§ Input records
+---+
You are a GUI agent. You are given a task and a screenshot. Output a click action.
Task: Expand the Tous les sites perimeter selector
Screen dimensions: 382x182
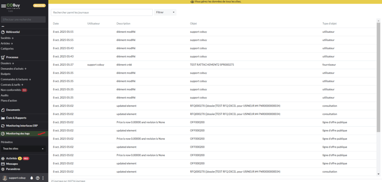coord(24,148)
+---+
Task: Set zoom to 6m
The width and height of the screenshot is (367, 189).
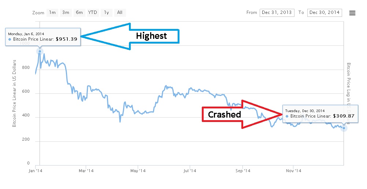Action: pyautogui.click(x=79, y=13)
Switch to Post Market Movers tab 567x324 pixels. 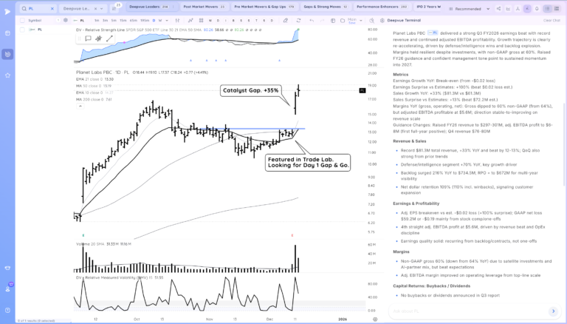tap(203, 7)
+---+
§ Direction
Give the lines from the one containing "You are a GUI" through the one containing "coord(24,148)", inclusive, with "perimeter selector" swapped for "scope dropdown" and everything else unchanged. Leave the pictures out of your answer.

§ Finished exercise
You are a GUI agent. You are given a task and a screenshot. Output a click action.
Task: Expand the Tous les sites scope dropdown
Screen dimensions: 382x182
coord(24,148)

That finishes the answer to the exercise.